There was some truth to that, but it wasn’t the whole truth. Many of us were still working actively within our own circumstances to survive, but we were still teaching and leading the recovery efforts. We were the first educational responders. That was not in the literature. I was concerned about that, and I wanted to challenge those master narratives and half-truths that were being documented as reality in our history.
Q: How did you capture the story of educational leadership in times of trauma and recovery?
Causey-Konaté: We wanted to retrieve and leverage our strengths across the K–12 and higher education landscapes. Our group included leaders across the spectrum—college and university leaders, the board president for Orleans Parish Schools, the leader of one of the first recovery school districts, community and spiritual leaders, and advocates for children.
We developed a framework for supporting them, which is really a lens for healing and examining leadership. We called the work Sankofa, a West African term that means “return to the source and fetch.” Through this framework, we helped them to think about what valuables were left behind and could be recovered.
We wanted to tell their stories in a way to show the evolution of their leadership—how their resilience overshadowed their trauma, how they were able to work through the trauma and engage the community. Each chapter of the book has a personal and professional story and kernels of wisdom from a traumatic situation, with the intention of empowering and arousing agency among ourselves and in the larger community.
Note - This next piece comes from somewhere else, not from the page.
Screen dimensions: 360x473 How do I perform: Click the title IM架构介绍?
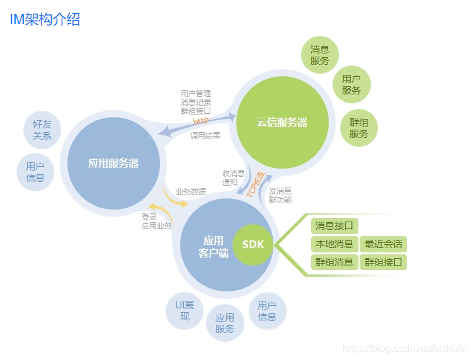(x=45, y=19)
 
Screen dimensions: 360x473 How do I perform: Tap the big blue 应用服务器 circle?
(x=113, y=163)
We also wanted to think about sustainable solutions that would be immediate and serve a purpose. We developed a tiered approach to recovery that offers lessons learned in terms of policies, procedures, practical resources, facilities, and outcomes. We shared how we navigated those with leadership, partnerships, and communications plans, and by securing vital records and engaging parents. Our plan was to work with K–12 schools, universities, and other agencies to help them take a proactive approach to preserving vital documents, processes, and procedures, so that in the face of disaster, people would not lose as much and recovery time would be diminished. By developing strong relationships and partnerships, we were able to help increase everyone’s capacity.
Q: How do the themes of this book connect to your work at AIR?
Causey-Konaté: The work I do through the Southeast Comprehensive Center’s Mississippi Talent Management project is pertinent to the book. The Talent for Turnaround Leadership Academy (T4TLA) is the centerpiece of this project. An important part of our work is helping district and school leaders remember to look back while moving forward, so their work is informed by bits of history and passion along with new knowledge to empower their schools and students.
Mississippi also is participating with other states to examine their talent data and learn more about the extent to which they’re able to recruit, develop, and maintain high-quality teachers and develop diverse and learner-ready teachers. In collaboration with the Center on Great Teachers and Leaders and the Council of Chief State School Officers’ Diverse and Learner-Ready Teacher initiative, we are helping states like Connecticut and Mississippi diversify the workforce with culturally competent hiring practices.
The Southeast Comprehensive Center serves over 2 million children indirectly. In 2018, we convened an Equity Summit to help states to set strategic plans that will result in diversifying their educator workforces and ensure that all teachers are becoming more culturally and linguistically competent.